Overcoming the entropy of polymer chains by making a plane with terminal groups: a thermoplastic PDMS with a long-range 1D structural order.

Due to its unique physical and chemical properties, polydimethylsiloxane (PDMS) is widely used in many applications, in which covalent cross-linking is commonly used to cure the fluidic polymer. The formation of a non-covalent network achieved through the incorporation of terminal groups that exhibit strong intermolecular interactions has also been reported to improve the mechanical properties of PDMS. Through the design of a terminal group capable of two-dimensional (2D) assembly, rather than the generally used multiple hydrogen bonding motifs, we have recently demonstrated an approach for inducing long-range structural ordering of PDMS, resulting in a dramatic change in the polymer from a fluid to a viscous solid. Here we present an even more surprising terminal-group effect: simply replacing a hydrogen with a methoxy group leads to extraordinary enhancement of the mechanical properties, giving rise to a thermoplastic PDMS material without covalent cross-linking.
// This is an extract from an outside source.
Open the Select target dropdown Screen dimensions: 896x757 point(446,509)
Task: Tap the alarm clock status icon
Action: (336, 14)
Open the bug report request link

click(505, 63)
This finding would update the general notion that less polar and smaller terminal groups barely affect polymer properties. Based on a detailed study of the thermal, structural, morphological and rheological properties of the terminal-functionalized PDMS, we revealed that 2D assembly of the terminal groups results in networks of PDMS chains, which are arranged as domains with long-range one-dimensional (1D) periodic order, thereby increasing the storage modulus of the PDMS to exceed its loss modulus. Upon heating, the 1D periodic order is lost at around 120 °C, while the 2D assembly is maintained up to ∼160 °C. The 2D and 1D structures are recovered in sequence upon cooling. Due to the thermally reversible, stepwise structural disruption/formation as well as the lack of covalent cross-linking, the terminal-functionalized PDMS shows thermoplastic behavior and self-healing properties. The terminal group presented herein, which can form a 'plane', might also drive other polymers to assemble into a periodically ordered network structure, thereby allowing for significant modulation of their mechanical properties.